## Orden de trabajo
Reproduce palabra por palabra el pasaje del texto sobre los políticos del Parlamento que empieza en "Porque sería un" y termina en "por tanta incongruencia.".

## Texto extraído
##############################

Porque sería un milagro si en las Cortes Generales, es decir en el Parlamento, incluso fuera de él, los políticos se entendieran o, al menos, dieran la talla. Tal vez sea por las mascarillas, que como un antifaz bocazas oculta pero no evita la verborrea partidista, o tal vez sea porque no llegan a más. Lo cierto es que nuestros venerados padres –y madres–  de la patria, nunca alcanzaran el nivel para ser unicornios blancos.

Así, jornada tras jornada parlamentaria, se dedican a los insultos, a las andanadas baladíes y a justificar sus errores –hace mucho tiempo que no tienen aciertos– y a culpar a los otros de los suyos. Mientras tanto, la sociedad no avanza, estancada en una pandemia que va para largo, confundida por tanto cambio, asombrada por tanta incongruencia.

##############################

## Los datos

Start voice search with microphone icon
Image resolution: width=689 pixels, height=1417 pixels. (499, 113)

##############################

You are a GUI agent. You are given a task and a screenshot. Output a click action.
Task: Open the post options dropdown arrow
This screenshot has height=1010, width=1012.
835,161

##############################

## Resultado
Porque sería un milagro si en las Cortes Generales, es decir en el Parlamento, incluso fuera de él, los políticos se entendieran o, al menos, dieran la talla. Tal vez sea por las mascarillas, que como un antifaz bocazas oculta pero no evita la verborrea partidista, o tal vez sea porque no llegan a más. Lo cierto es que nuestros venerados padres –y madres–  de la patria, nunca alcanzaran el nivel para ser unicornios blancos.

Así, jornada tras jornada parlamentaria, se dedican a los insultos, a las andanadas baladíes y a justificar sus errores –hace mucho tiempo que no tienen aciertos– y a culpar a los otros de los suyos. Mientras tanto, la sociedad no avanza, estancada en una pandemia que va para largo, confundida por tanto cambio, asombrada por tanta incongruencia.